Last week in arguments in an ERISA health insurance case, US Airways v. McCutchen, Roberts angrily accused the Office of Solicitor General of not being more candid that a change in the government’s legal position occurred because there had been a change in administrations from the George W. Bush administration to the Obama administration. The government’s brief in that case had only noted that “upon further reflection … the Secretary is now of a [different] view.”

In Monday’s logging industry case, however, there was a certain irony in the fact that the government last March had urged the justices, who had invited the government’s views, to deny review in the case. The government had told the court that, although the Ninth Circuit’s decision was wrong, there was no square circuit conflict; Congress had temporarily barred the EPA from implementing the Ninth Circuit’s decision, and the EPA had announced its intent to amend “expeditiously” a regulation to make clear that the industry did not need permits.

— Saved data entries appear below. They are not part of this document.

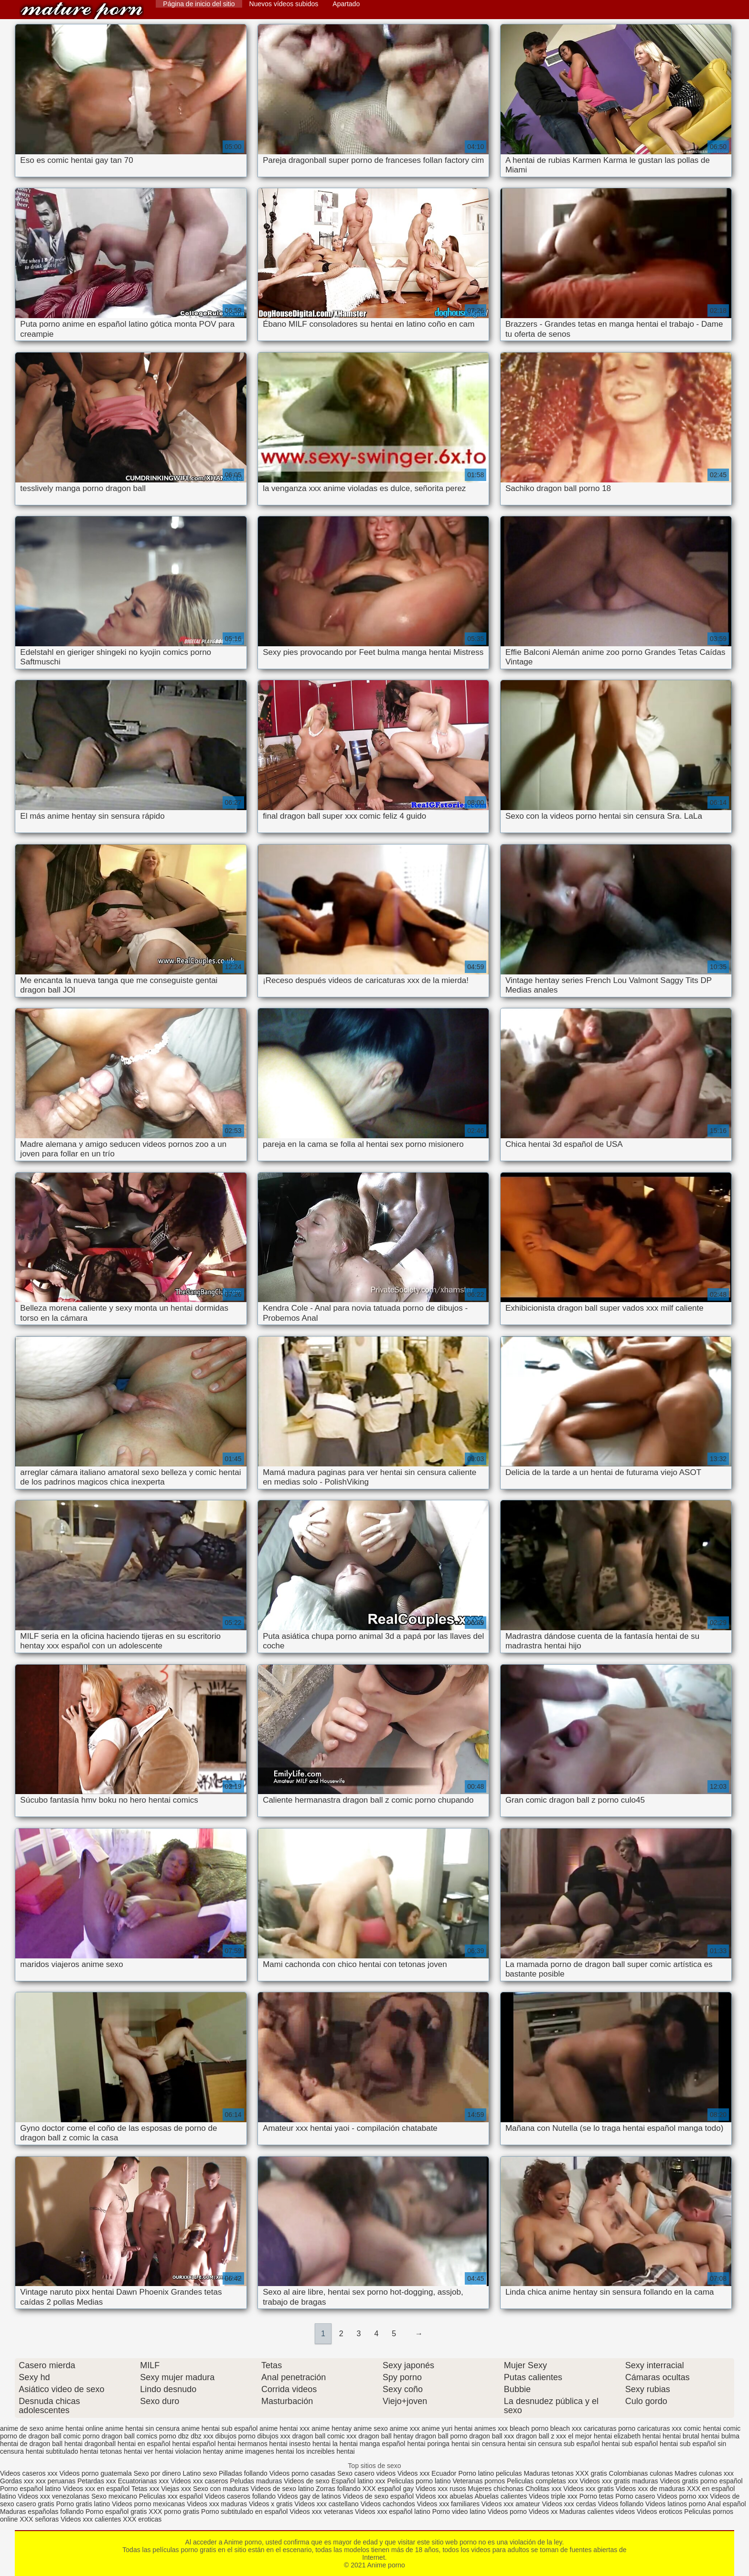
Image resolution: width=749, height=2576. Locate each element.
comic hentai (702, 2428)
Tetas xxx (145, 2488)
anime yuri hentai (447, 2428)
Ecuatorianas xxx (143, 2481)
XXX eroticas (142, 2519)
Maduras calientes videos (597, 2511)
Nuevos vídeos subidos (284, 4)
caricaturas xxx (659, 2428)
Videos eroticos (659, 2511)
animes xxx (491, 2428)
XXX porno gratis (175, 2511)
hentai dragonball (90, 2444)
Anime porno (81, 10)
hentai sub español (629, 2444)
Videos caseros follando (240, 2496)
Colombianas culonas (641, 2473)
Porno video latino (459, 2511)
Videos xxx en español (96, 2488)
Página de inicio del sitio (199, 4)
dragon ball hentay (385, 2436)
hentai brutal (681, 2436)
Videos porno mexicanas (148, 2504)
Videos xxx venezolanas (53, 2496)
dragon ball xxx (491, 2436)
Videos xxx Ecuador (426, 2473)
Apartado (346, 4)
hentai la (325, 2444)
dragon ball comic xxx (324, 2436)
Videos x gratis (271, 2504)
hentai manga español (373, 2444)
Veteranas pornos (478, 2481)
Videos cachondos (389, 2504)
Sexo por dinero (158, 2473)
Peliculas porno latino (418, 2481)
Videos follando (620, 2504)
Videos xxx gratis (588, 2488)
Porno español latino (30, 2488)
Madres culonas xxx (704, 2473)
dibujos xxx (273, 2436)
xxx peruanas (55, 2481)
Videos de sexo (306, 2481)
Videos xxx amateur (511, 2504)
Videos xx (543, 2511)
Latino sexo (199, 2473)
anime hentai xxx (284, 2428)
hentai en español (144, 2444)
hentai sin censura (478, 2444)
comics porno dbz (163, 2436)
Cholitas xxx (543, 2488)
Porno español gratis (117, 2511)
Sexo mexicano (114, 2496)
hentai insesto (289, 2444)
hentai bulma (720, 2436)
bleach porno (529, 2428)
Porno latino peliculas (490, 2473)
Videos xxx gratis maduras (620, 2481)
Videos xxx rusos (441, 2488)
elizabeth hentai (637, 2436)
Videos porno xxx (683, 2496)
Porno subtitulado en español (244, 2511)
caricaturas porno (609, 2428)
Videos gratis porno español (701, 2481)
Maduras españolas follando (42, 2511)
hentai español (193, 2444)
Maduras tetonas (548, 2473)
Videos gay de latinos (309, 2496)
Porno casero (636, 2496)
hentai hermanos (242, 2444)
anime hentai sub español (220, 2428)
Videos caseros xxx (29, 2473)
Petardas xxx (97, 2481)
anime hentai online (74, 2428)
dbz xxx (202, 2436)
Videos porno (507, 2511)
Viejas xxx (176, 2488)
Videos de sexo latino (282, 2488)
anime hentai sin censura (142, 2428)
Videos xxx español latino (392, 2511)
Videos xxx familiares (448, 2504)
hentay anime (223, 2451)
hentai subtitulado (52, 2451)
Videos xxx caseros (199, 2481)
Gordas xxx (18, 2481)
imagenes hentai (269, 2451)
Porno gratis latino (83, 2504)
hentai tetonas (101, 2451)
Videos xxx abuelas (444, 2496)
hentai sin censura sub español (554, 2444)
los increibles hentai (325, 2451)
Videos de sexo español (379, 2496)
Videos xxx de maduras (650, 2488)
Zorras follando (339, 2488)
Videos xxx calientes (91, 2519)
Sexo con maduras (221, 2488)
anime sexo (370, 2428)
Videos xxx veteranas (321, 2511)
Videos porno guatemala (95, 2473)
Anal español (726, 2504)
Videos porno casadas (302, 2473)
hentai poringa (428, 2444)
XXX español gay (388, 2488)
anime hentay (331, 2428)
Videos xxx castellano (326, 2504)
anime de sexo (21, 2428)
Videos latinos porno (675, 2504)
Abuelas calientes (500, 2496)
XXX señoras (39, 2519)
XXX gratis (591, 2473)
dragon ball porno (441, 2436)
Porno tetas (597, 2496)
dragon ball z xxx (541, 2436)
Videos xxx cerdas (569, 2504)
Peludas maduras (256, 2481)
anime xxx (405, 2428)
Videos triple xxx (554, 2496)
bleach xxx (566, 2428)
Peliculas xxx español (171, 2496)
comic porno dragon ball (98, 2436)
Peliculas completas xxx (542, 2481)
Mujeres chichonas (496, 2488)
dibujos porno (235, 2436)
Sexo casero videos (366, 2473)
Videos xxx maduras (217, 2504)
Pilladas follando (244, 2473)
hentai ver (138, 2451)
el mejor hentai (590, 2436)
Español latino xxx (358, 2481)
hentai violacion (178, 2451)
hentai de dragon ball (31, 2444)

The government reminded the court of the EPA’s intent in its September brief in the case.

Monday’s arguments were dominated by questions about what the court should do with the case now that the EPA rule had been finalized.

Mayer Brown’s Bishop argued strenuously that the new EPA rule did not moot the case and the justices should decide the case under EPA’s stormwater rule. The case is alive because the Northwest Environmental Defense Center, he said, is seeking attorney fees, penalties and remediation for past violations.

“Congress completely revamped the Clean Water Act’s approach to stormwater in 1987 and it made clear that as a default point-source, stormwater is regulated by the state,” he said. Permits are required only for discharges that are associated with industrial activity and a few other categories. Congress gave EPA discretion, he said, to determine what activities count as industrial and the agency has said logging is not industrial activity.

Stewart urged the Court to vacate the Ninth Circuit decision as moot.

And Jeffrey Fisher of Stanford Law School, representing the Northwest Environmental Defense Center, argued the court should dismiss the case as improvidently granted. His client, he said, will make a claim for forward-looking relief in the lower courts because it contends the EPA’s new rule “simply violates the [Clean Water Act].”